### WORK TASK:
A single number is the whole answer: how many lines in this listing contain "computer".

-------- SUPPLIED MATERIAL --------

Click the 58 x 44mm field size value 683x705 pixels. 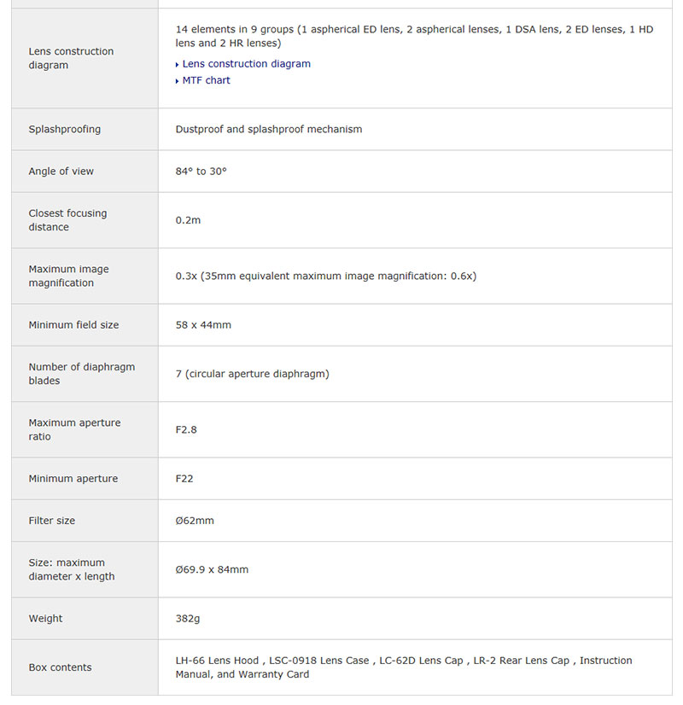coord(203,325)

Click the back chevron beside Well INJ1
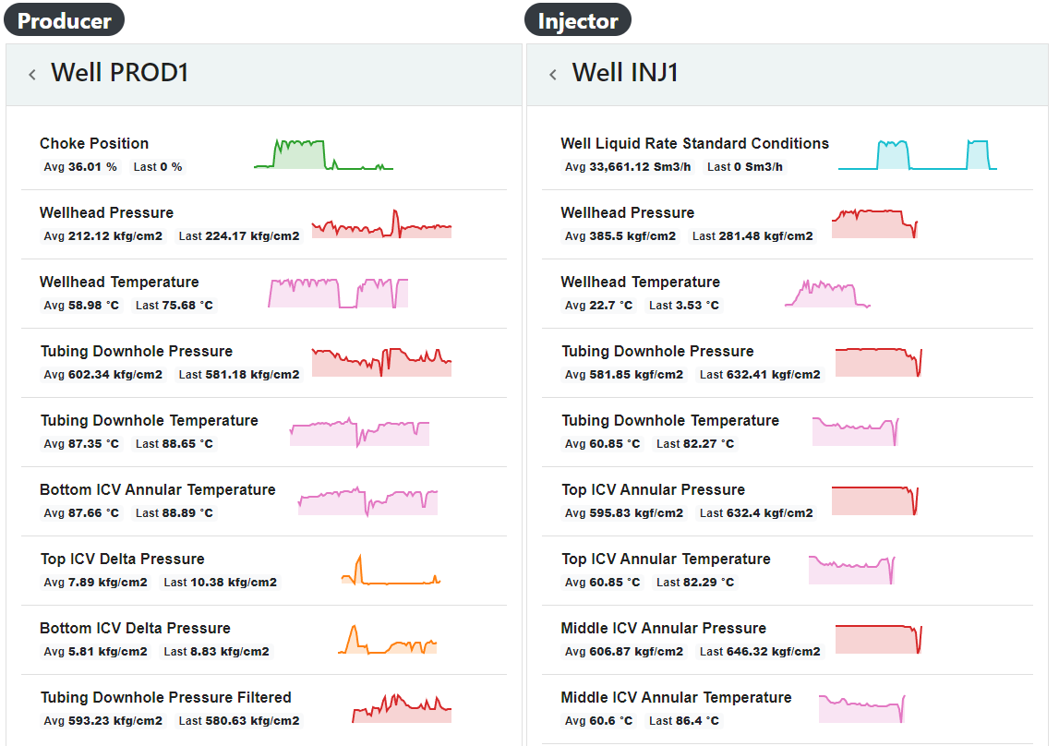[x=553, y=75]
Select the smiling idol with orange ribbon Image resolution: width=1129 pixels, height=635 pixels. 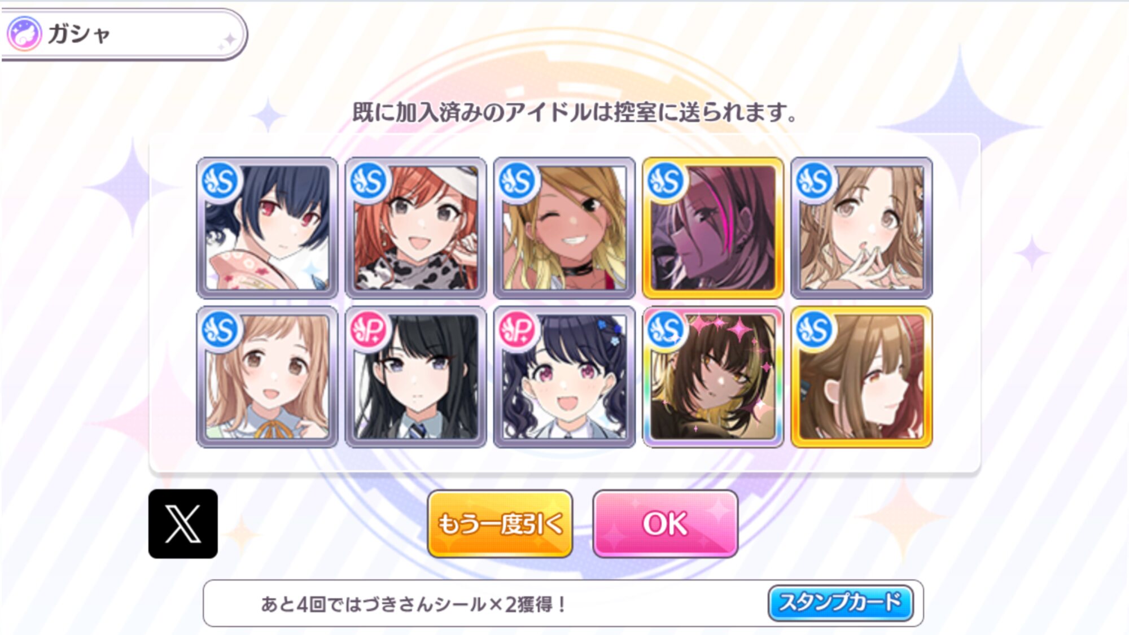[x=267, y=377]
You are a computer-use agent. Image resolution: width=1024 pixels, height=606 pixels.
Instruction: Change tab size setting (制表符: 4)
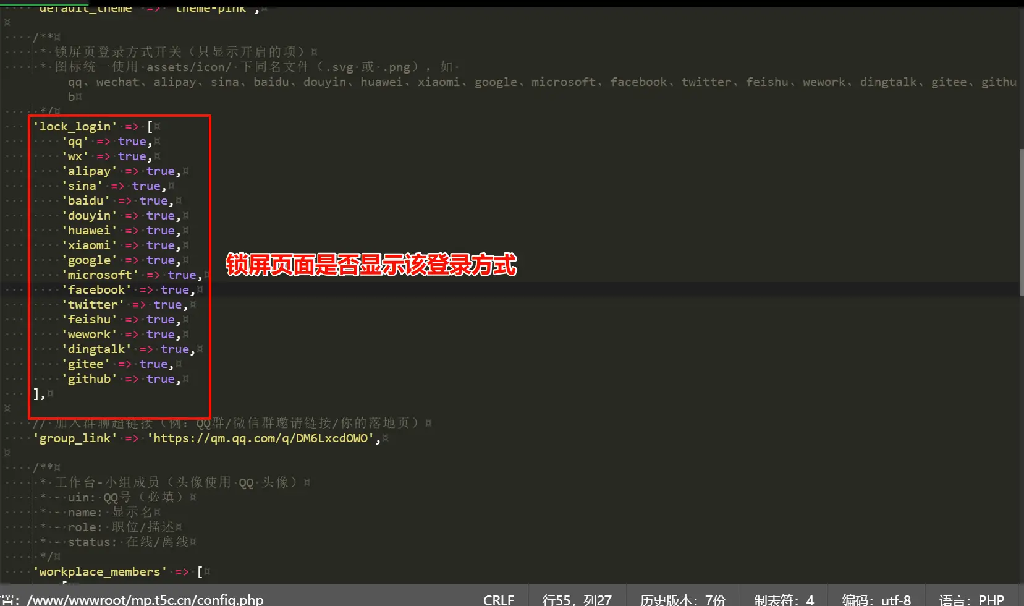pos(784,599)
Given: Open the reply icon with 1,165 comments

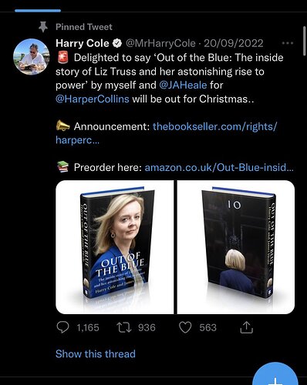Looking at the screenshot, I should (x=62, y=327).
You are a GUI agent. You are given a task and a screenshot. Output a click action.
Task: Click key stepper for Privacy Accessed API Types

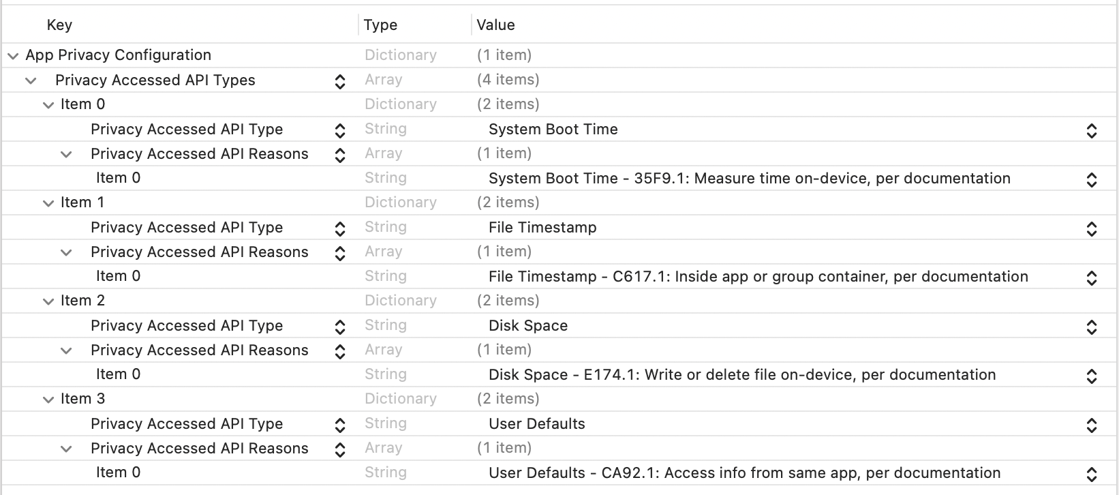pos(340,81)
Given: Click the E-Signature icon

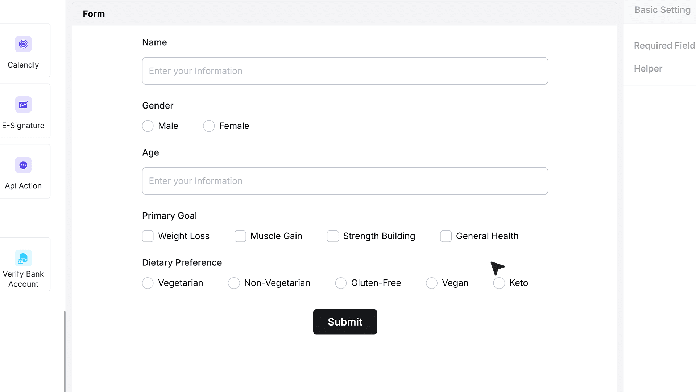Looking at the screenshot, I should (x=23, y=105).
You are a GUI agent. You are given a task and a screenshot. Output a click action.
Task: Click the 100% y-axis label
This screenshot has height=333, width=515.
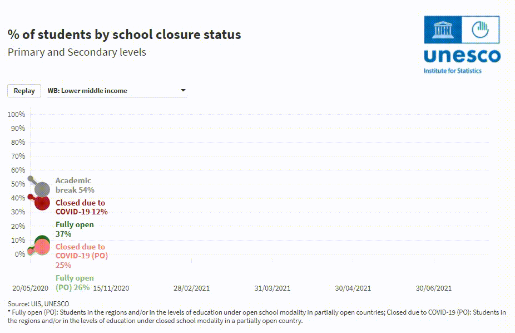coord(16,114)
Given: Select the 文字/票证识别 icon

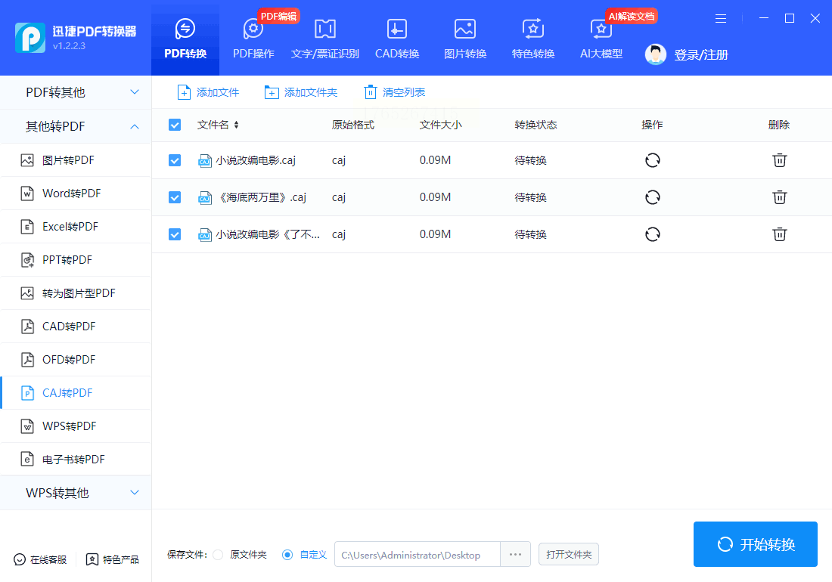Looking at the screenshot, I should coord(324,30).
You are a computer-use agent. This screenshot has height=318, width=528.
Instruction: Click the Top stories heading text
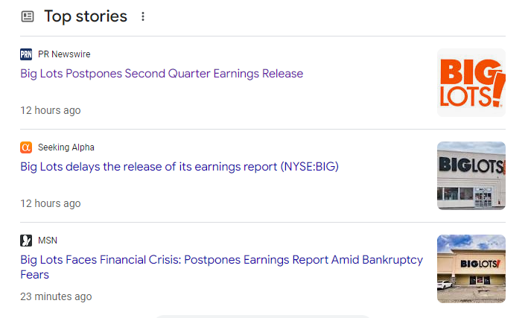tap(86, 16)
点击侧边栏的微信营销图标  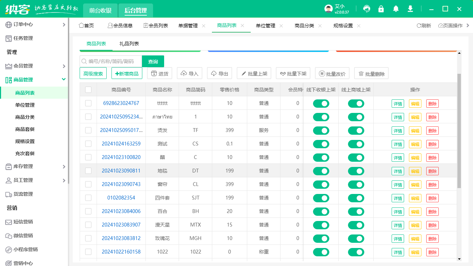pyautogui.click(x=8, y=236)
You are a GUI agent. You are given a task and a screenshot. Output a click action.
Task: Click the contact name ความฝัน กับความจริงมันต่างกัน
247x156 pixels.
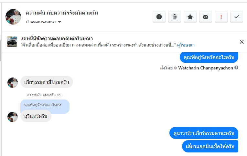[x=62, y=13]
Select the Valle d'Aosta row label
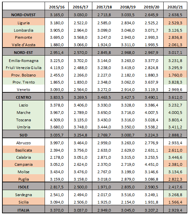This screenshot has width=190, height=215. (x=24, y=45)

--------

### ANSWER SECTION:
2